初めて救急車に乗ったのは23歳の誕生日でした
➀死にかけた23歳の誕生日
一昨年のことです。当時付き合っていた彼女が私の誕生日を祝ってくれるということで、1泊2日でグランピングに行きました。
1日目は何事もなくグランピングを存分に楽しんで終わったのですが、2日目の誕生日当日に事件は起こりました。
彼女は当時免許を持っていなかったため私がずっと運転をしていました。途中昼ご飯を食べたり頼道しながら車を走らせ、夜は彼女の家の近くのファミレスで夜ごはんを食べてから彼女を送ることになりました。
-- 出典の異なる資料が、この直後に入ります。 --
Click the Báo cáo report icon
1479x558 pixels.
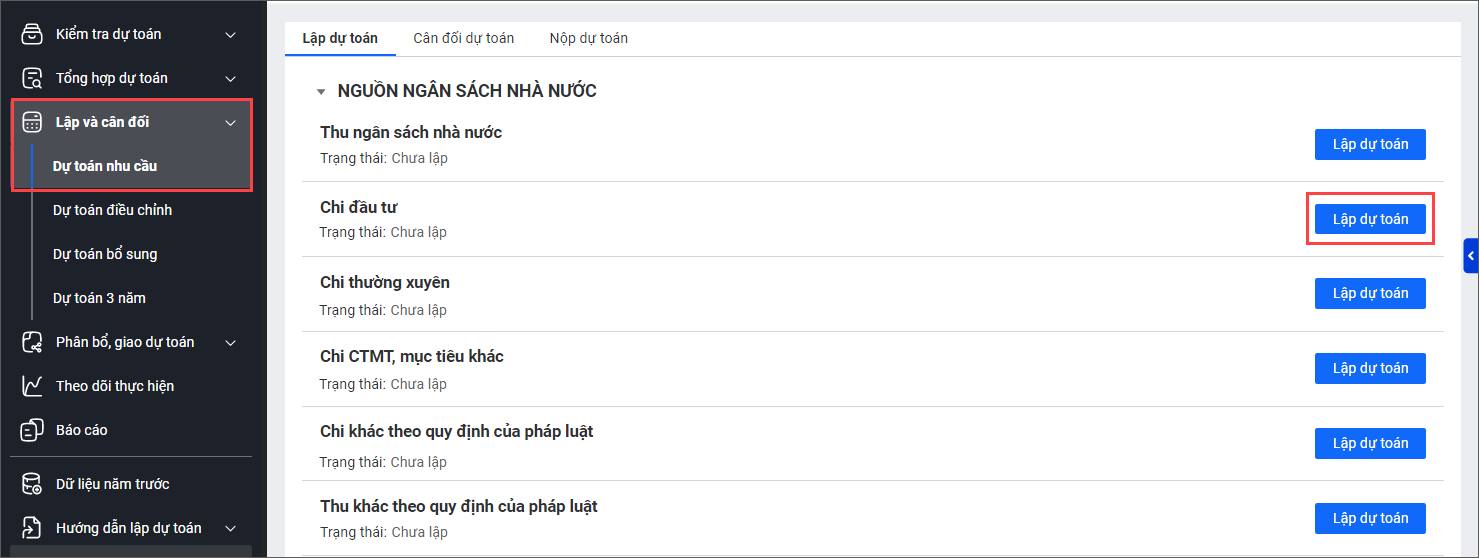pos(33,430)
店に入って席に着き、ご飯を注文した後からなんだか急に気持ち悪くなってきたんです。本当に急で、運転しているときはこれっぽっちも気持ち悪くありませんでした。昼ご飯を食べてからだいぶ時間が経っていたこともあったので「お腹が空きすぎて逆に気持ち悪くなってきたのかな」と思っていました。しかし、いざご飯を食べ始めてみると、おかしい、全く箸が進みません。気持ち悪さが収まらないんです。こんな経験は初めてだったのでさすがにおかしいと思い、彼女に「ごめん、ちょっと気持ち悪いから車で休んでくる」と言って1人車に戻りました。
車に戻り、運転席の座席を倒して寝れるような体勢にした途端、突然どんどん呼吸が苦しくなっていきました。
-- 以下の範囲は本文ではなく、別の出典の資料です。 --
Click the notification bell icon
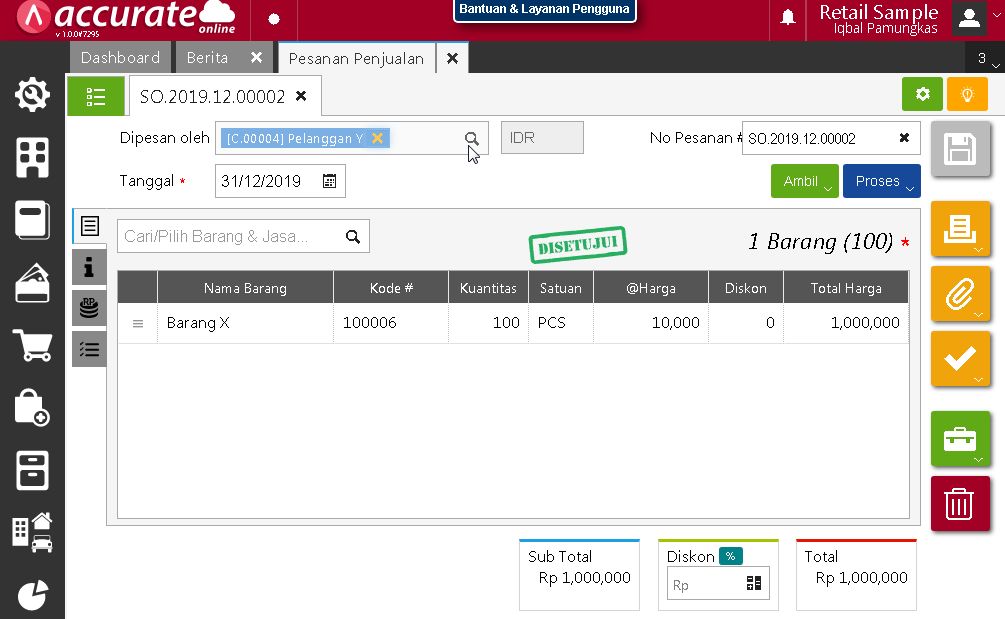This screenshot has width=1005, height=619. [x=788, y=18]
私は「酸素が足りないんだ」と思い、ゆっくりとたくさん息を吸うようにしたのですが、全く良くなりません。それどころか、今度は身体が硬直してしまい動かすことができなくなっていきます。このとき、軽いパニック状態です。さらにはこれに留まらず、段々と意識が朦朧としていきます。
さすがにこのままではまずいと思い、彼女に連絡しようしましたが、なにせ身体が動かないのでどうすることもできません。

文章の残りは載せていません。